BRANO DA LEGGERE =
* * * * *

Quello che in qualche modo si continuava a riproporre era un confronto del partito radicale con se stesso - e molte volte di ciascuno di noi con se stesso - sulla linea di un'alternativa ricorrente: accettare un ruolo, dignitoso, di minoranza di "buona coscienza" democratica - ruolo che era ben possibile, e con vantaggio, esercitare nell'ambito del regime partitocratico - o decidere di portare sino alle conseguenze più rigorose la contestazione del carattere in realtà non democratico della "democrazia reale" italiana.

10. LA RISOLUZIONE DEL CONGRESSO DI FIRENZE DEL 1985

Al Congresso di Firenze del 1985 si consuma l'atto finale di questo confronto: il Congresso dichiara che continuare, in posizioni di estrema minoranza, a mimare il gioco democratico in un sistema le cui istituzioni erano rette non da regole e diritto certi, ma da una sorta di legge della giungla in cui valeva solo la forza degli interessi in campo, avrebbe significato solo dare un gratuito avallo di democraticità alla partitocrazia e, pur non volendolo, diventarne un'appendice; avrebbe voluto dire, così, negare di fatto le ragioni per cui il partito radicale esisteva. Come necessaria scelta di verità e di rigore democratico, il partito radicale decide di darsi un anno di tempo per proporre al successivo Congresso un progetto di cessazione delle proprie attività.

* * * * *

ESTRATTI DELLE RIGHE =
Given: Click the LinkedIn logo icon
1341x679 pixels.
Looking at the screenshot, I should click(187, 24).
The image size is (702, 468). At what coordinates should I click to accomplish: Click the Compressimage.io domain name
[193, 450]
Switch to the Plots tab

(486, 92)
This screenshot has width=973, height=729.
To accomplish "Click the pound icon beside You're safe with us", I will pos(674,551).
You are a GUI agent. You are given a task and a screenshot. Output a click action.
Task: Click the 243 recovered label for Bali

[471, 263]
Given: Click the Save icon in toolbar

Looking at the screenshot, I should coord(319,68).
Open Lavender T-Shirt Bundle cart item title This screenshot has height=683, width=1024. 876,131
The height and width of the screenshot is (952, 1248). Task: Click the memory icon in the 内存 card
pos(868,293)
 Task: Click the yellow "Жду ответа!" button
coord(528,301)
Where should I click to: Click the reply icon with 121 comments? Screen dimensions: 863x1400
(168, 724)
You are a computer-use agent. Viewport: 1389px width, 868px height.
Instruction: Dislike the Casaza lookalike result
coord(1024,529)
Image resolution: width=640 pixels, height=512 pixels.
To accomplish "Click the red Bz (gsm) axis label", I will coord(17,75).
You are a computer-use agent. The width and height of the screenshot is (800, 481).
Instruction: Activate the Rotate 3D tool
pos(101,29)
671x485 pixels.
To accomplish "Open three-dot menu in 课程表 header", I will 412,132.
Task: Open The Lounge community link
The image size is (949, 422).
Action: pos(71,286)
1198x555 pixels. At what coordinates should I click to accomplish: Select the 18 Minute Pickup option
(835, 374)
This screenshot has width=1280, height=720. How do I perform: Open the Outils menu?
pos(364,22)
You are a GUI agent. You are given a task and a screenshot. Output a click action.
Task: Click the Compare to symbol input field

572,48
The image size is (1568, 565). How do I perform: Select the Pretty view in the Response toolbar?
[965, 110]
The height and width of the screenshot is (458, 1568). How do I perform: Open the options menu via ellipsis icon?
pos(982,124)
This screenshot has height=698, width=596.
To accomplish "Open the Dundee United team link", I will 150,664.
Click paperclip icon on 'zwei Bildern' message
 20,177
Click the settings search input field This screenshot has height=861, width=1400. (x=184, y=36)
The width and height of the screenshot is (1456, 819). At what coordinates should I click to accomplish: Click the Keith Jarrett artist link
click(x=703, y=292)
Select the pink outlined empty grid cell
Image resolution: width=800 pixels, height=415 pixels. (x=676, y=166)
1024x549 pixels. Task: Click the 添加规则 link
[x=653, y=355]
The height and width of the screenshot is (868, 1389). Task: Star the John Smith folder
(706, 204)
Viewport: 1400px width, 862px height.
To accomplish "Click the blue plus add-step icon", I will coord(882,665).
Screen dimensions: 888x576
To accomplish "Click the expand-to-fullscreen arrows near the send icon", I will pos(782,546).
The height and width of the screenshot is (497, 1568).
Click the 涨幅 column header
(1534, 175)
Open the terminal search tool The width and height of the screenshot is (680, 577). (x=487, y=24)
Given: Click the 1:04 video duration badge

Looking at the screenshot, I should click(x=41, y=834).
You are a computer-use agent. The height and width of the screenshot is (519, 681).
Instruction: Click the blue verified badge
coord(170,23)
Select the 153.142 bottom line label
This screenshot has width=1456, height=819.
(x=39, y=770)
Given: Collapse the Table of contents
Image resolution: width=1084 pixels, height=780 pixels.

* * * * *

CONSEGNE =
1. Secondo il brano sul partito radicale, quanto tempo si concede il partito, al Congresso di Firenze del 1985, per proporre un progetto di cessazione delle proprie attività?
2. Riprendi il brano sul partito radicale e proseguilo dopo la sua ultima frase.
Le righe provengono da una fonte diversa.

RISPOSTE FINALI =
1. Un anno, fino al Congresso successivo.

2.
11. LA CAMPAGNA "O LO SCEGLI O LO SCIOGLI"

A questa sfida la risposta, davvero straordinaria, giunge: oltre diecimila italiani, a partire dal settembre '86 - con il lancio della campagna "o lo scegli o lo sciogli" - si iscrivono, chiedendo al partito radicale di continuare a esistere. Al successo della "campagna" contribuisce anche il principio della libertà e della non sindacabilità dell'iscrizione e quindi lo scandalo provocato dalle iscrizioni di alcuni ergastolani (Piromalli, Andraus), autori di efferati delitti, che scelgono dalle loro celle di militare in un partito nonviolento.

Se questo segno forte di fiducia nel partito radicale non poteva non indurci ad andare avanti, non era però tale da farci di per sè superare la contraddizione con cui da anni ci misuravamo. Non bastava certo a darci la forza di sconfiggere la partitocrazia e vorrei anche aggiungere - è una notazione del tutto personale - che molte adesioni, specie fra quelle che ci giungevano, come "doppie tessere", da militanti e dirigenti di altri partiti, esprimevano non tanto una richiesta di più rigorosa estraneità e contrapposizione alla partitocrazia, quanto il desiderio che il partito radicale continuasse ad assicurare una presenza democratica e pulita al sistema politico così com'era. Pur con le migliori intenzioni, cioè, si finiva proprio per chiedere al partito radicale di esistere come "anima bella" del regime.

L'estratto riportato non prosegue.